Predicting Poetic Movements
Analyzing and categorizing poetry to prepare for content-based recommendation
Within written media, poetry is often regarded as enigmatic, frivolous, or too niche. As a result, poems (even by established poets) are often overlooked by larger publishers and literature-focused websites alike. (The anti-capitalist nature of poetry may play a role here as well). There are services for rating and recommending entire books (including poetry collections, to be fair) like GoodReads, Amazon, or Bookish, but to my knowledge, there aren’t any sites or services that recommend poems on an individual level.
With this in mind, I wondered how poem recommendation may even work. One often finds a genre or two that they like and searches that out, but there must be elements of poetry that transcend genre. If there are, machine learning seems like a perfect tool to use to find them.
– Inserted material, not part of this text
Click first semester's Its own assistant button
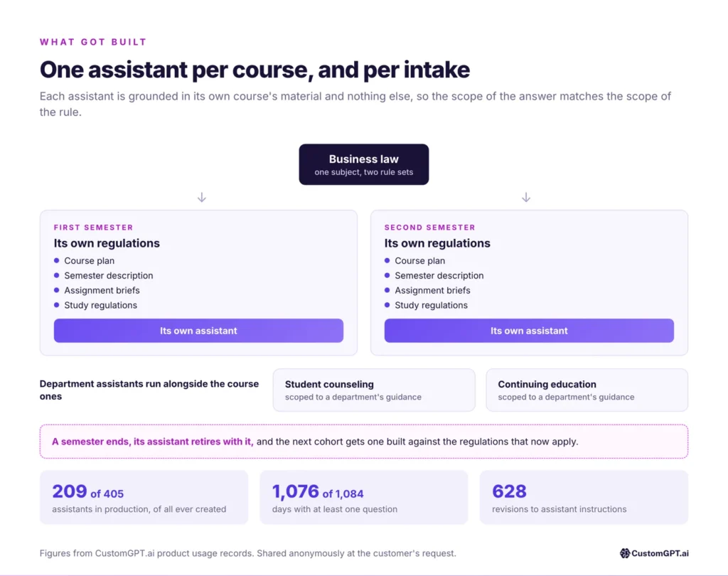 tap(199, 331)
In this article, I’ll explore some features of poetry that make it unique as a style of writing and investigate differences between four umbrella genres I’ll be referring to as “movements”. After building a model, I can create a recommendation system that recommends poetry based on a word, multiple words, or another poem.
The data
With a history that dates back to 1912, the Poetry Foundation is one of the largest purveyors of poetry in the world and a crucial resource for poets and readers alike. I scraped 4,307 poems from their website, each of which was labeled with a genre. There were a total of 13 genres, which I broke down into four movements:
- Pre-1900 (Victorian and Romantic)
- Modern (a standalone category)
- Metropolitan (New York School [1st and 2nd Generation], Confessional, Beat, Harlem Renaissance, Black Arts Movement)
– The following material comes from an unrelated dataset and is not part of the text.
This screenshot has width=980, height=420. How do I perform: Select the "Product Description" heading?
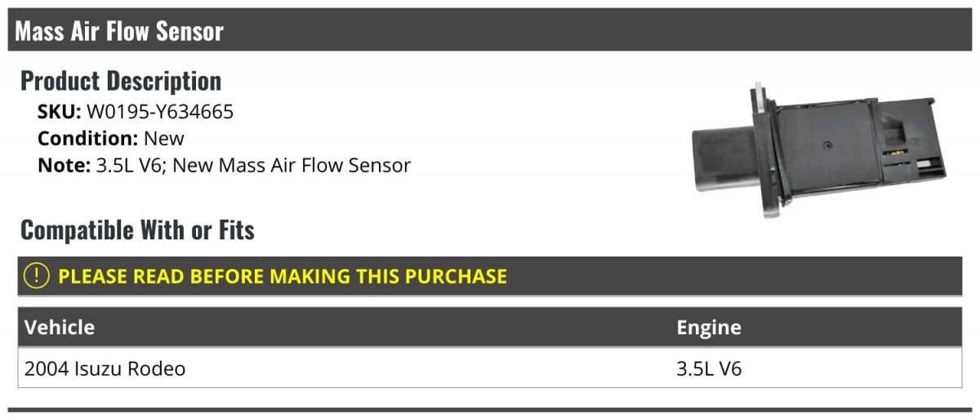click(x=121, y=81)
- Avant-Garde (Imagist, Black Mountain, Language Poetry, Objectivist)
By using four roughly balanced categories instead of the original thirteen, I was able to more easily analyze and classify each class of poem. Modern poetry (both the genre and the movement) made up about 29% of the data. Avant-Garde, the movement with the least poems, made up about 22% of the data.
A note on the scraping process
The scraping process presented challenges in that poems came in two forms: HTML-text and scanned images. I was able to use BeautifulSoup to easily capture the text-based ones, but had to rely on PyTesseract for poems from scanned images. While I’m confident that a large majority have been scraped properly, there are undoubtedly some poems that are truncated, contain typos, or have extra lines, merely as a result of the inaccuracies of the image-to-text library. Still, in the name of having more data, using the scanned image poetry was a necessity.
Outline
After a lengthy scraping (and re-scraping) process, I cleaned the data by removing section headers (roman numerals and things like Part 1, Part 2, etc.), empty lines, and any extra lines contain the poet’s name and year of publication. This allowed me to more accurately engineer several features, including the number of lines in the poem, average number of words per line, average number of syllables per word, and lexical richness. I also looked at the polarity and subjectivity of poems.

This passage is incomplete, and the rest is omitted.